Priorité aux polémiques 
«Robots sans conscience», voilà une expression que l’on utilise volontiers pour décrire ces ados dont les circuits de récompense sont presque exclusivement stimulés par les algorithmes des médias sociaux. Ils déroulent pendant des heures d’interminables flux sans consistance. Faut-il pour autant considérer cela avec un pessimisme culturel? Ne vit-on pas plutôt bien, dans le village global, dans la société numérique tribale? Quand on interroge Philipp Meier, spécialiste des médias sociaux et développeur communautaire du site d’information swissinfo.ch, sur l’épatant nouveau monde électronique que dépeint Marshall McLuhan, il se montre d’abord sceptique: «Le mot ‹tribu› évoque pour moi la polarisation.» Les canaux numériques sont résumables en une seule question: à quelle tribu appartiens-tu, «la tienne ou la mienne»? Pas de quoi étonner M. Meier, étant donné le mode de fonctionnement des algorithmes. Lui aussi se retrouve parfois empêtré «dans ces tourbillons». Il rappelle que ceux-ci privilégient les polémiques, récompensant «disputes et débats émotionnels».

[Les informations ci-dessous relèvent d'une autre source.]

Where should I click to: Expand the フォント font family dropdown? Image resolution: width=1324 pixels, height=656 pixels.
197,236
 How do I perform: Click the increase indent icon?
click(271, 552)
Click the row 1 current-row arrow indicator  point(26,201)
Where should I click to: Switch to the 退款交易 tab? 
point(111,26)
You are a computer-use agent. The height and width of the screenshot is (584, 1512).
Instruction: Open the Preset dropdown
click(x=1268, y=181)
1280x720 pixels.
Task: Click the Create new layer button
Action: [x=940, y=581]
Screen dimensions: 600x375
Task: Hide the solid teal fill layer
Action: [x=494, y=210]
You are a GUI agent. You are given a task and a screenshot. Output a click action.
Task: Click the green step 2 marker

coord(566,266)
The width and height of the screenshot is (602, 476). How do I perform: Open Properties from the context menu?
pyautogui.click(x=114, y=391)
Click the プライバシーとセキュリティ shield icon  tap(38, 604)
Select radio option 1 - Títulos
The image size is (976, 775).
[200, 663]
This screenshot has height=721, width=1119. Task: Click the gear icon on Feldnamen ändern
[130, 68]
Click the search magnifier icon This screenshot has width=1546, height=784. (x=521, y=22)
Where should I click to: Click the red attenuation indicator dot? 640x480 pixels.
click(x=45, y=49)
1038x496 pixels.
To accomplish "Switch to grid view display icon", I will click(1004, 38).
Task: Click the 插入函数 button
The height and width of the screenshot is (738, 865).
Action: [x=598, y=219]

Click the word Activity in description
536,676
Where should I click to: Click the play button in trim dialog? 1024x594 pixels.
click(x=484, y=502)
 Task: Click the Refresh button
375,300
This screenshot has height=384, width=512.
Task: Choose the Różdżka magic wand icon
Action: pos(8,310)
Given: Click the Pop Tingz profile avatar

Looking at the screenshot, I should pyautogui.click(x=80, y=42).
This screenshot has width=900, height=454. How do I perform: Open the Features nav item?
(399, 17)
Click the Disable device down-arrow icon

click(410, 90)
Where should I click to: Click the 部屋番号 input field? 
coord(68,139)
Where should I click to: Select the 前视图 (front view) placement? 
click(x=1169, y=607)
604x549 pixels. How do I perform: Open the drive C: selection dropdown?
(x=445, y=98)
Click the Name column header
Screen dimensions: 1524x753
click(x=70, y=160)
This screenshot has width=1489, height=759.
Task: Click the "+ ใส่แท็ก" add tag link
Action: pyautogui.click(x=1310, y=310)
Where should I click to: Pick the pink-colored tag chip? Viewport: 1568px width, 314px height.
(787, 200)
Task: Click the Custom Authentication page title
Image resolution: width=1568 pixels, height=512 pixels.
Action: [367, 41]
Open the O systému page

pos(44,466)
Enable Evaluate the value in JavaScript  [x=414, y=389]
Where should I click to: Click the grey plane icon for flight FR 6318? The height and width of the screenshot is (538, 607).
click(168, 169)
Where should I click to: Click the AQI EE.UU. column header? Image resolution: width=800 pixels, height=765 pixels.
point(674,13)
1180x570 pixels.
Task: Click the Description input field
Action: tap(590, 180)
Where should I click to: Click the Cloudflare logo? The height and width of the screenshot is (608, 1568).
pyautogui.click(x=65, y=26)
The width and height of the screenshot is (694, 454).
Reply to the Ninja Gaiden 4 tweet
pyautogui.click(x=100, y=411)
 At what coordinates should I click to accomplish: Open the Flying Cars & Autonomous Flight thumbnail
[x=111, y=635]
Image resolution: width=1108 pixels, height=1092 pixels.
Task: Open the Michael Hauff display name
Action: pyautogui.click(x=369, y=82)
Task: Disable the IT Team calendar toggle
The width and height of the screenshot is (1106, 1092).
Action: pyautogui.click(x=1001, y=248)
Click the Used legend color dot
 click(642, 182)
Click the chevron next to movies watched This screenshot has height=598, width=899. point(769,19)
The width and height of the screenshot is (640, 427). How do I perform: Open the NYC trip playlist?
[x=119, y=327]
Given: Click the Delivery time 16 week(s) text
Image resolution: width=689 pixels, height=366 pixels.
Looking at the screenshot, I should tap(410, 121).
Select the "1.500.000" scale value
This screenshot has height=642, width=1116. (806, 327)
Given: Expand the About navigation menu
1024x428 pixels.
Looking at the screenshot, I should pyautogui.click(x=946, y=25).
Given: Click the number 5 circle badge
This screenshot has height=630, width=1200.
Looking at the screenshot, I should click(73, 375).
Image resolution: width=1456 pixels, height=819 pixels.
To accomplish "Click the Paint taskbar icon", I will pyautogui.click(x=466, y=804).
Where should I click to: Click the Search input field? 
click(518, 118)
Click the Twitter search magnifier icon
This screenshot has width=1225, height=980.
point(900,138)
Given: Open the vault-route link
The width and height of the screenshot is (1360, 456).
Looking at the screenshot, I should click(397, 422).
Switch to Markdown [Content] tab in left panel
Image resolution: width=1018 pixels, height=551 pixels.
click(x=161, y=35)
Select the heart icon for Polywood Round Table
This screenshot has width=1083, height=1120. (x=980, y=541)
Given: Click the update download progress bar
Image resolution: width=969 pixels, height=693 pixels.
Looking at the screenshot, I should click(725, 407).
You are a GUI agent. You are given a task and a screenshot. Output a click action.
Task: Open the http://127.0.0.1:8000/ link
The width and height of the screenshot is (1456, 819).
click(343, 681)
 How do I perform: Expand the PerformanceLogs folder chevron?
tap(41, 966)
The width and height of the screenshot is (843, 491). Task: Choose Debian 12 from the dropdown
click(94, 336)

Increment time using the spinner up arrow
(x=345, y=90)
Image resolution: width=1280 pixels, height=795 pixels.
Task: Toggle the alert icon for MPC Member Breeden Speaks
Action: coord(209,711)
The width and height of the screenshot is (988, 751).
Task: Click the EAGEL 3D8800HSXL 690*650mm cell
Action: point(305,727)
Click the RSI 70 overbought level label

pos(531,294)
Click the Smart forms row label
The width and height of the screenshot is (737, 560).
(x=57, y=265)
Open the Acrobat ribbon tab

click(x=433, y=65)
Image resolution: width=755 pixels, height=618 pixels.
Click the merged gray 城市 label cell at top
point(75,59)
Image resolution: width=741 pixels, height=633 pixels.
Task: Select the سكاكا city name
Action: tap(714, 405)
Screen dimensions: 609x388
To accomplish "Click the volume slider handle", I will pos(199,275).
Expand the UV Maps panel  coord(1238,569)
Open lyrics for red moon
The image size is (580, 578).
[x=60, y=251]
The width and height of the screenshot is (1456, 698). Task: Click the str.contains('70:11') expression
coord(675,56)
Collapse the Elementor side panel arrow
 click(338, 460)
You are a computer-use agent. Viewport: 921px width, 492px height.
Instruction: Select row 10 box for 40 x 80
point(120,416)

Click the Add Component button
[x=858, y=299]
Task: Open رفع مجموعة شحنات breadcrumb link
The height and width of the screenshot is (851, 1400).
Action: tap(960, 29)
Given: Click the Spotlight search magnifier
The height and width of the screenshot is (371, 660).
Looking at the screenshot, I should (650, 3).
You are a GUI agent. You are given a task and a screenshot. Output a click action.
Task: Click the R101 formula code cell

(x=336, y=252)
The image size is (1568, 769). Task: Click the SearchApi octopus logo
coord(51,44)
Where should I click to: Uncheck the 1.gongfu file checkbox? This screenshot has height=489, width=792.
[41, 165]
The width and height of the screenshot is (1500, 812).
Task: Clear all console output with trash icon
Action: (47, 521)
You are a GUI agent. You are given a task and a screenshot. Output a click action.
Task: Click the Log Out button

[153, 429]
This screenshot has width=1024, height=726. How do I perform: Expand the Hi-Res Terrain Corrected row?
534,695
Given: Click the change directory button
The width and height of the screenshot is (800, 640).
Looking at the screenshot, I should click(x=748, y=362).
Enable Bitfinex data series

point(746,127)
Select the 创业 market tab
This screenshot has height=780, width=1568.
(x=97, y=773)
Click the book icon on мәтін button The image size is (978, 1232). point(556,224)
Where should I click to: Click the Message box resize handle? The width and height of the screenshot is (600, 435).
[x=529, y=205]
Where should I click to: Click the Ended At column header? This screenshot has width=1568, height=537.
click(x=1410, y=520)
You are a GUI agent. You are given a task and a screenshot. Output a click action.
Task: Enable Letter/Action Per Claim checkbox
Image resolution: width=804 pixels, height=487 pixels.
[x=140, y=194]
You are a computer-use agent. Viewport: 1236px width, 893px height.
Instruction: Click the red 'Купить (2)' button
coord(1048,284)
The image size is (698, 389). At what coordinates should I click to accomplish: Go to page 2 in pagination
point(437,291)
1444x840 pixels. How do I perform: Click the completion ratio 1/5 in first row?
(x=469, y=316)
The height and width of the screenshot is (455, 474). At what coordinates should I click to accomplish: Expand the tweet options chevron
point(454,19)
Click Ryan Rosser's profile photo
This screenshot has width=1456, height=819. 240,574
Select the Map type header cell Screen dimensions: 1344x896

La bulle, un espace protégé 
Marshall McLuhan avait déjà perçu ce que son utopie électronique recelait de contradictoire. En général, ses idées n’étaient jamais strictes et ne visaient pas à l’être: «Dans le village planétaire, les interactions peuvent être très compliquées et les situations très agressives.» Rien à voir avec un monde idéal, donc. David Bosshart, directeur de l’Institut Gottlieb Duttweiler, déclarait récemment dans une entrevue que les «tribus» modernes étaient animées surtout par des sen­timents et difficilement influençables: «Pour rester unies, elles doivent être en perpétuelle ébullition. Ces émotions partagées les soudent. Rien n’a changé depuis les chasseurs-cueilleurs.» Pour Philipp Meier, notre spécialiste des réseaux sociaux, cela serait à la fois une malédiction et une bénédiction. De nombreuses minorités et sous-cultures se rassemblent dans l’opacité numérique, où les médias sociaux exercent un effet identitaire. Plutôt que de «tribus», M. Meier préfère parler de «bulles». Associée à la fragmentation de la sphère publique, au péril de l’échange démocratique, au cloisonnement des espaces d’opinion, cette métaphore a acquis une connotation négative. Philipp Meier se représente volontiers les bulles comme des «espaces protégés», par exemple pour les personnes queer. Anna Rosenwasser, auteure et nouvelle conseillère nationale, a ainsi créé un tel espace («ou, en ce qui me concerne, fondé une tribu»), où celles et ceux qui ne trouvent pas grâce auprès de l’opinion publique se sentiront à la maison. M. Meier estime que les médias s’intéressent trop peu à ces exemples positifs. Les analyses de la façon dont Mme Rosenwasser a mené une campagne électorale fructueuse à partir de cette bulle ont été trop rares. Elle est, en quelque sorte, la première influenceuse à siéger au Palais fédéral. Et ce petit espace, soudain perceptible à grande échelle, fonctionne tout à fait globalement, comme l’explique M. Meier en prenant l’exemple des mèmes musicaux avec leurs danses spécifiques, qui deviennent viraux sur TikTok. Si «toutes les cultures ont l’impression de danser sur le même air», il pense que l’on peut y voir une nouvelle forme de compréhension entre les peuples. Et pourquoi pas «ce que l’ONU aurait voulu devenir»? 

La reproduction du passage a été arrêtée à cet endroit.